Into the stone darkness he went, the weight of mountains heavy above him, the flickering oil wicks making gleam the Maker’s designs, set into the stone of the floor in thrice-blessed metal. Shebat’s footsteps echoed in the silence, through the first hall to the place of weapons, his sore leg dragging behind him. Old wound, old wound that never heals. The glory of victory lasts a moment, the wounds are always. Though he loved the weapons, for the Maker taught the love of metal and of the thing well made and fitted for its purpose, he gave them out only with regret.
‘For the Maker taught also that each blow struck is its own failure,’ he sang softly as one blade at a time he emptied the racks, wood polished smooth by the fingertips of his forebears. ‘Victory is only in the hand taken, in the soft word spoken, in the gift freely given.’ But he watched the faces of the young ones as they took from him the tools of death, hot and eager, and feared they heard his words but let their meaning slip away. Too often of late the Gathering spoke in steel.
Uto came last, as fitted the leader. Shebat still thought she should have been the Right Hand, but in these hard days soft words rarely found willing ears. Shebat handed her the final blade.

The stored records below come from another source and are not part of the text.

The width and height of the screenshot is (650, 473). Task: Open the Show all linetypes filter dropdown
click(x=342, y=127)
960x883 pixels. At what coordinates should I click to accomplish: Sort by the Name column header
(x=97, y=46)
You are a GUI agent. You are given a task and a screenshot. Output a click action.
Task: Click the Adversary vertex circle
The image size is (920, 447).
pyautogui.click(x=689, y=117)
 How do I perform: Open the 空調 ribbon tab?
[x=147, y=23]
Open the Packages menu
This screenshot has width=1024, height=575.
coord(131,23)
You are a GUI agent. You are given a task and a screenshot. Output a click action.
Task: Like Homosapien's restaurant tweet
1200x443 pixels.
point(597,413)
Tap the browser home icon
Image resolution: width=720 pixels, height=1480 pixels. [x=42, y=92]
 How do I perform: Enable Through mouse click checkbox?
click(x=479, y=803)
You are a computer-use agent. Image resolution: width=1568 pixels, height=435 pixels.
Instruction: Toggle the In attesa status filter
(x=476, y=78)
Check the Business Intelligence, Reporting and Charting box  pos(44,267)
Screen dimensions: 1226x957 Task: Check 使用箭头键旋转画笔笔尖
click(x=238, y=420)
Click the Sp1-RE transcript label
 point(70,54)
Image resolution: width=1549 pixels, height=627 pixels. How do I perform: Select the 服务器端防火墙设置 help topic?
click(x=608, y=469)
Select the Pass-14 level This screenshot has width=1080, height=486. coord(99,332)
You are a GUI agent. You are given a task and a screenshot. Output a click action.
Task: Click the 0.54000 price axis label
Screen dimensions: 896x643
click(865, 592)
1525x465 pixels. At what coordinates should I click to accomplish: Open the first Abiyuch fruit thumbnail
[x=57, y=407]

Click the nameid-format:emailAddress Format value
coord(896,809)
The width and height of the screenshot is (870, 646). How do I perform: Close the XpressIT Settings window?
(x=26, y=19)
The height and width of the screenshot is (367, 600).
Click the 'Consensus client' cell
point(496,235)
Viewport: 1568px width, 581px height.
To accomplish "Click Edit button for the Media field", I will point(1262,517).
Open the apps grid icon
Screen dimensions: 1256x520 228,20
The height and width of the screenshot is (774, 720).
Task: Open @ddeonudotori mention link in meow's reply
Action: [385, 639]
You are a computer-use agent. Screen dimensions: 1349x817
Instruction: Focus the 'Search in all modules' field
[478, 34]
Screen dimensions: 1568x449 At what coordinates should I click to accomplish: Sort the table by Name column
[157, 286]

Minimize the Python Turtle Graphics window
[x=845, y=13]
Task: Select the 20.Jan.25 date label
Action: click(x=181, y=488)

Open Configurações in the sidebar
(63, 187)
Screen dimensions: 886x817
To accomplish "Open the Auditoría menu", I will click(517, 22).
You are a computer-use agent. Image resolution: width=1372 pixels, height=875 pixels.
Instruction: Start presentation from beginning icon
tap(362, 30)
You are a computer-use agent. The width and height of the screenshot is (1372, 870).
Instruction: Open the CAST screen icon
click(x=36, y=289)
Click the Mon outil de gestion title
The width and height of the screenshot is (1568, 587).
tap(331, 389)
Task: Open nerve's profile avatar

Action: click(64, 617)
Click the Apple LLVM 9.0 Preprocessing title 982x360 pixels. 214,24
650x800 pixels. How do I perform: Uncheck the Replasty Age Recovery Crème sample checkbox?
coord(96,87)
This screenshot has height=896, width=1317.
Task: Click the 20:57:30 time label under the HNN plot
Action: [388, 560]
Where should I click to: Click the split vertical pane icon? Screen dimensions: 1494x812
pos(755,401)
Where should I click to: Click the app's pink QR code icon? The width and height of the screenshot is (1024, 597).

‘This one I kept for you. Forged with my own hands, when I was young and strong and had no doubts. My best work. Sometimes the metal . . .’ and he rubbed dry fingertips against thumb as he sought the words, ‘comes out
right
.’
She sadly smiled as she took the sword. ‘Will this come out right, do you think?’
‘We can hope.’
‘I worry we have lost our way. There was a time I felt so sure of the path I had only to walk forward and I would be upon it. Now I am hemmed in by doubts and know not which way to turn.’
‘Waerdinur wants what is best for us.’ But Shebat wondered if it was himself he struggled to convince.
‘So do we all. But we disagree on what is best and how to get it. Waerdinur is a good man, and strong, and loving, and can be admired for many reasons.’
‘You say that as if it is a bad thing.’
‘It makes us likely to agree when we had better consider. The soft voices are all lost in the babble. Because Waerdinur is full of fire. He burns to wake the Dragon. To make the world as it was.’